Dual-energy X-ray absorptiometry (DEXA) is an indirect, low radiation exposure of bone mineral content or bone mineral density. It uses the same assumptions as the body compartment approach of assessment, that is, Soft tissue = bodyweight − skeletal mass and soft tissue = fat + water equivalent tissue.

It also assumes soft tissue-overlying bone cannot be sampled and its composition has to be extrapolated from the composition of adjacent tissue. Bone mass, FFM and fat body mass (FBM) can be determined with a 2–3% precision in adults (5% in newborns). The comfort of use, very less radiation exposure and ability to obtain bone mineral content makes this method very useful19.The availability of report of DEXA is instant so no time spent in getting report.

Detailed nutritional status assessment should be done at the time of diagnosis of CLD by a trained dietician/nutritionist and subsequently while on nutritional rehabilitation20. Serial measurement of nutritional status can guide and confirm the effects of successful nutritional therapy. Till date there are scarcity of literature on nutritional assessment of children with CLD. We have prospectively evaluated the usefulness of various nutritional assessment techniques to find out magnitude and type of malnutrition present in children with CLD.We also correlated the anthropometric, biochemical and whole body DEXA scan parameters.

Discussion

We found that nearly half of the patients had chronic malnutrition, and in many of them it was compounded by superadded acute malnutrition. Under nutrition and stunting is explainable on the basis of primary disease process and reduced oral intake leading to inadequate calories. More than two third of children had low caloric intake, which may be due to various factors, i.e. chronic disease process leading to anorexia, easy satiety due to extrinsic compression of stomach by organomegaly and ascites. Muscle wasting was more prominent in younger age group (1-5 years) children indicating that this subset children is more vulnerable to morbidity and complications. As expected, children with ascites have more protein depleting parameters. This also indicates that there is more severe catabolic state in ascetic form of CLD patients. Both low serum albumin and total proteins values reflect poor synthetic functions of the liver in the majority of disease process is advanced.

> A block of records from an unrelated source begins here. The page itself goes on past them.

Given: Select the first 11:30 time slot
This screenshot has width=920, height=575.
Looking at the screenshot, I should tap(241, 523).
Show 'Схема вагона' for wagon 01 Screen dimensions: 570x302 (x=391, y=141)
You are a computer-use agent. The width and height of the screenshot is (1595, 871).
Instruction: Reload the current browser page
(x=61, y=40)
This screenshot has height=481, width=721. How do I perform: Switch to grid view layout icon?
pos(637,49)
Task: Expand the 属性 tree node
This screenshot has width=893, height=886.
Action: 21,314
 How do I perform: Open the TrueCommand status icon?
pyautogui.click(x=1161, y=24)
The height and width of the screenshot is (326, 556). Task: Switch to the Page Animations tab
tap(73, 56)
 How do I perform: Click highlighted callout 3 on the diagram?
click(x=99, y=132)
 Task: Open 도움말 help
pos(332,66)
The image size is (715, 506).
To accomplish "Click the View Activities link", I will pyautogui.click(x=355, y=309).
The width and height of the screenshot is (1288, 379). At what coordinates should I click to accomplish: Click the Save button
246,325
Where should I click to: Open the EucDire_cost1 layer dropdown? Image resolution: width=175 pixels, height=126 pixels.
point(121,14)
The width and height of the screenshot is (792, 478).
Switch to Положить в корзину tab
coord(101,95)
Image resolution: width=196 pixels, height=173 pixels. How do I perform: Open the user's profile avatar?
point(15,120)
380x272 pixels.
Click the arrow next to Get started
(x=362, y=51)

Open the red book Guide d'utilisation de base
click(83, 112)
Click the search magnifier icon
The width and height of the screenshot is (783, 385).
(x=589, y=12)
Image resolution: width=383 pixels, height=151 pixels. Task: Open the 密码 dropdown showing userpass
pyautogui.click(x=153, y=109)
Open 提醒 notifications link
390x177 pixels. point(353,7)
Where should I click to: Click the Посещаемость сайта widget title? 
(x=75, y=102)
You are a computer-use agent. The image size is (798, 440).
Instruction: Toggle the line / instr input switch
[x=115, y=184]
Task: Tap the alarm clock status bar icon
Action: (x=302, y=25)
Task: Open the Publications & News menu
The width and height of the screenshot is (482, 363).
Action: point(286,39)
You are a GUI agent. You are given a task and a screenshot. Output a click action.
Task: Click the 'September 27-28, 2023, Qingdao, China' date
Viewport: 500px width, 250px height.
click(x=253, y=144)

The whole body DEXA scan reveals that total body fat was less affected as compared to muscle mass, because CLD patients have higher catabolic state that leads to protein utilization as energy source leading to protein depletion and sparing of fat. Only few children have low bone mineral density content might suggesting that Vitamin D3 metabolism is least affected in children with chronic liver disease.

Conclusion

Majority of children with CLD were malnourished. Children below 5 years were more affected compared to older children. Bone metabolism was less affected in children with CLD.Early detection of malnutrition and early specific and therapeutic nutritional intervention is the key point in the nutritional management of CLD.